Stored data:

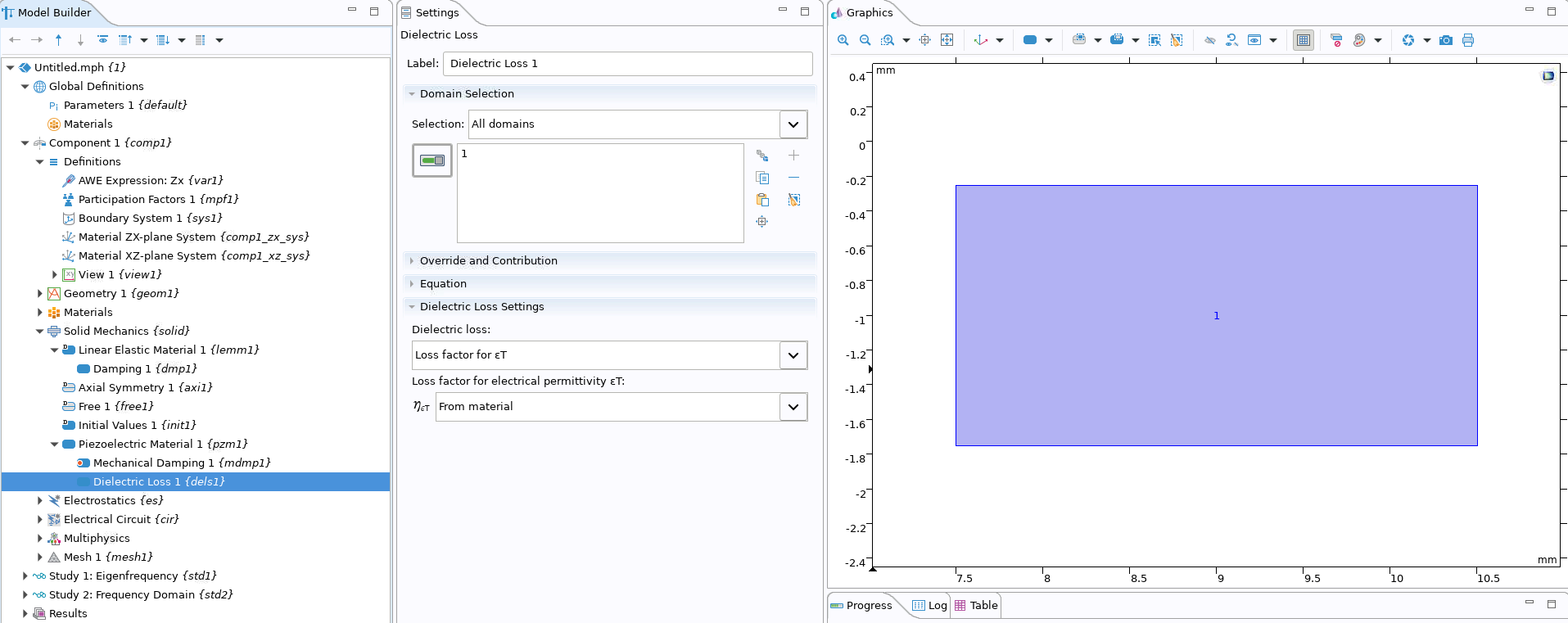Open the Selection dropdown showing All domains
The image size is (1568, 623).
point(793,124)
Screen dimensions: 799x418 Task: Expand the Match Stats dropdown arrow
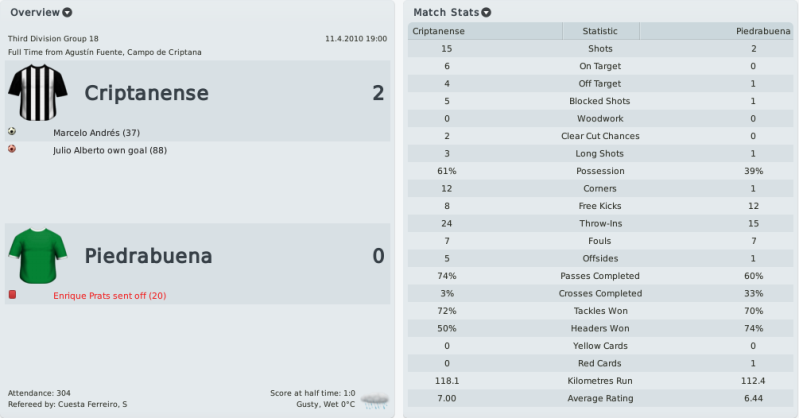pos(486,13)

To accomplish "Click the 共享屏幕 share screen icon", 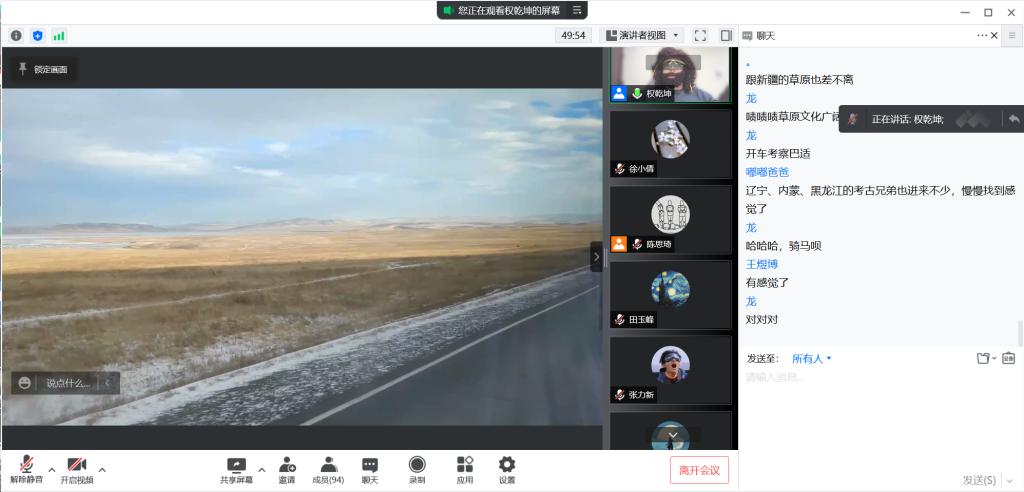I will (236, 468).
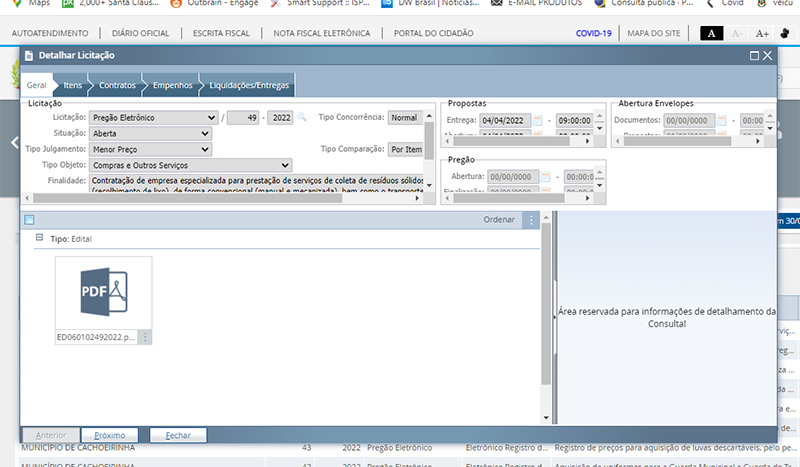800x467 pixels.
Task: Switch to the Itens tab
Action: coord(72,86)
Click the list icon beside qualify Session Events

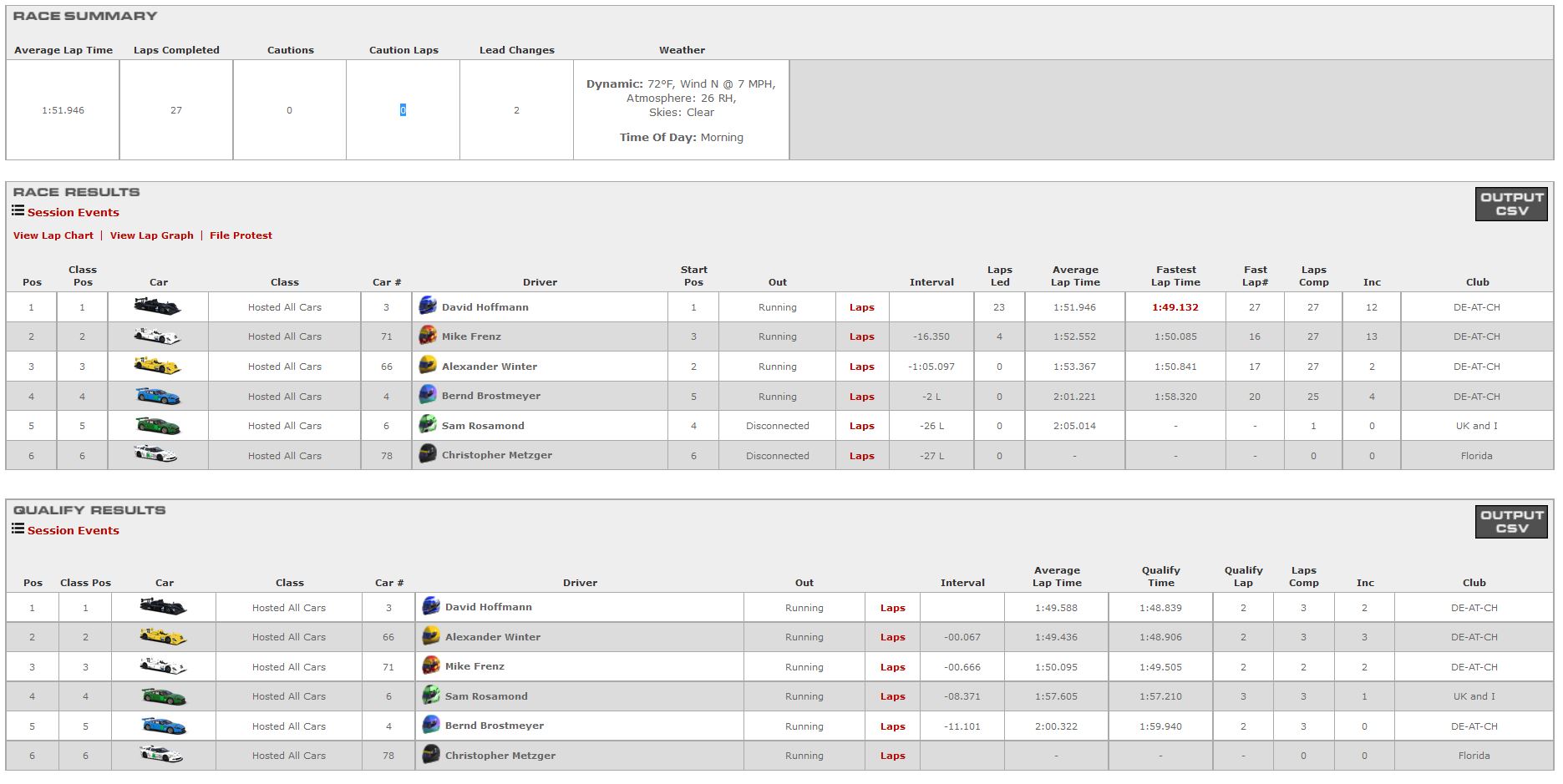tap(18, 529)
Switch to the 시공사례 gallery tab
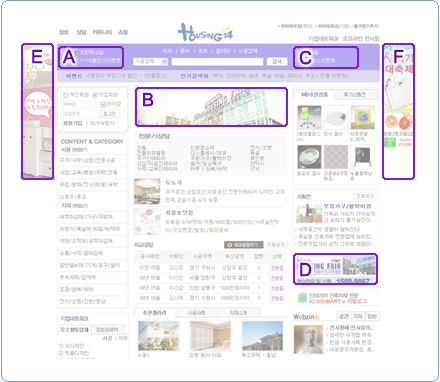The height and width of the screenshot is (382, 440). 196,313
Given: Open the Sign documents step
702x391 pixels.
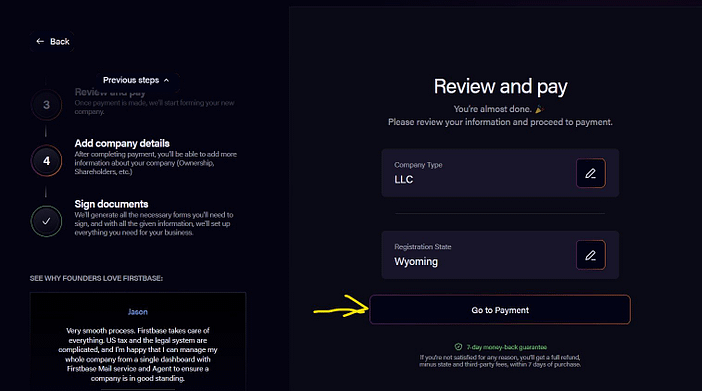Looking at the screenshot, I should (111, 204).
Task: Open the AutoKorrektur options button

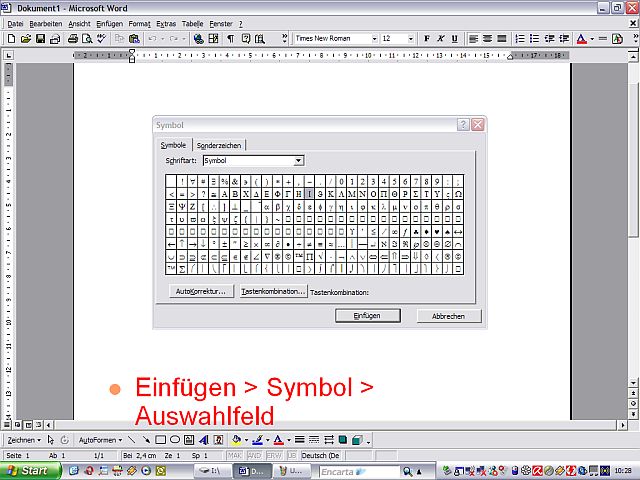Action: 202,292
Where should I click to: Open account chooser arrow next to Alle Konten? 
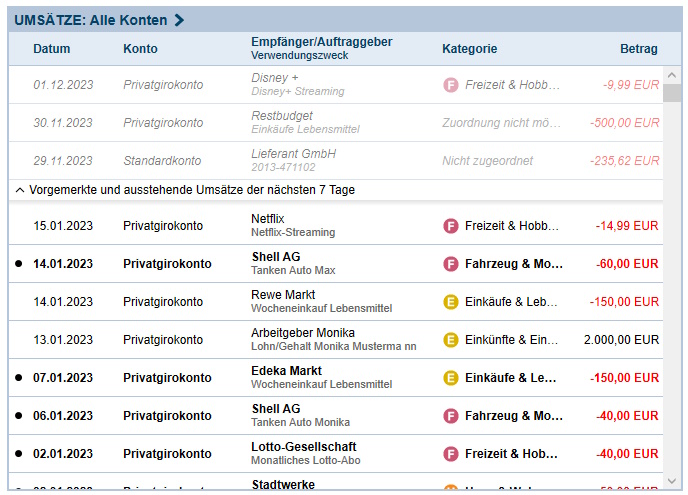click(179, 20)
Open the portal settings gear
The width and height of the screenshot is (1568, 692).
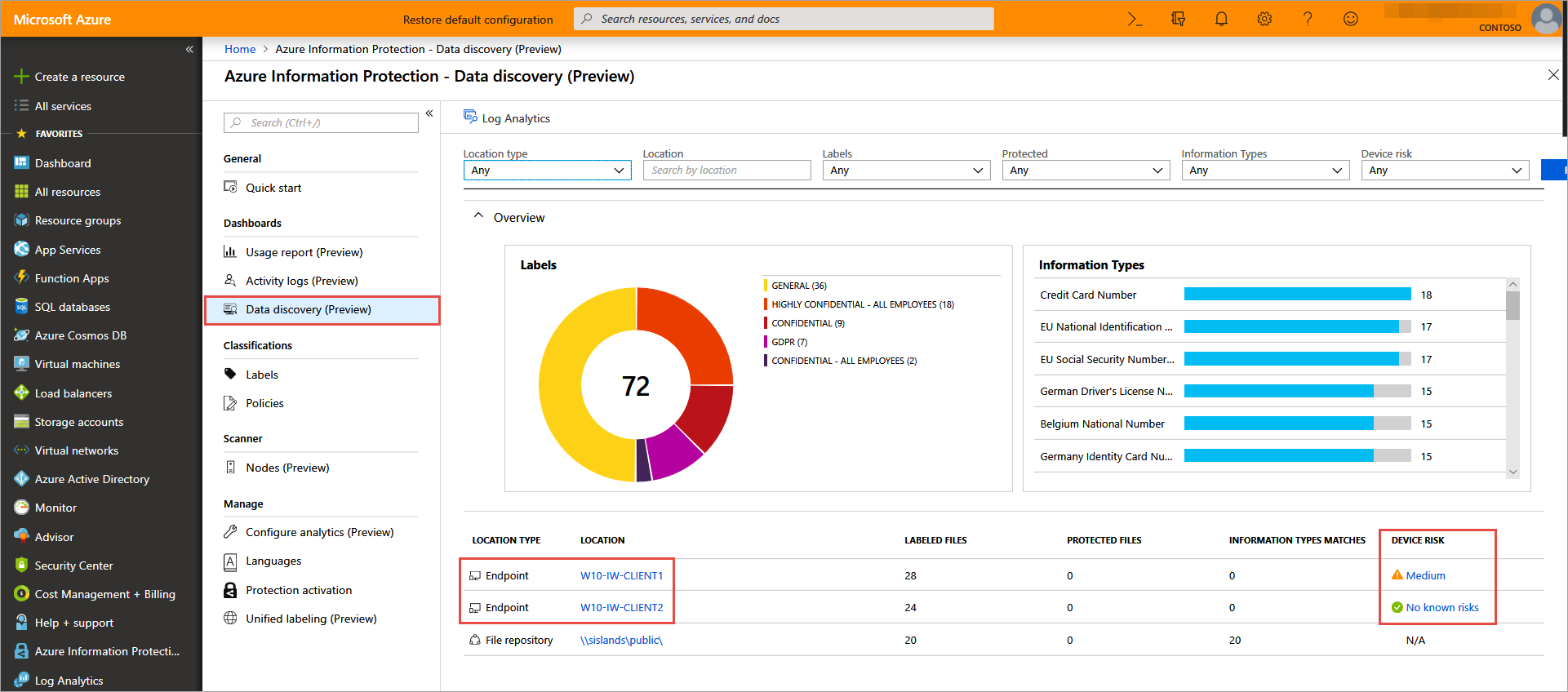click(1264, 19)
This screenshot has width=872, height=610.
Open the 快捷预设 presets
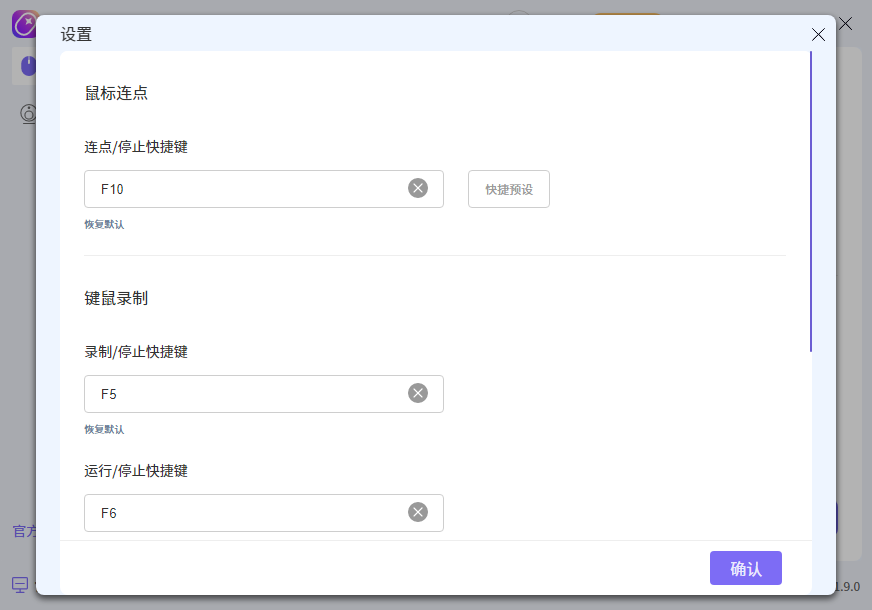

INSTRUCTIONS FOR THE TASK:
From the line with "This screenshot has width=872, height=610." to the final line of the entries above, reproduce each line exactly and nothing else; the pictures stay out.

EXERCISE ANSWER:
This screenshot has width=872, height=610.
Open the 快捷预设 presets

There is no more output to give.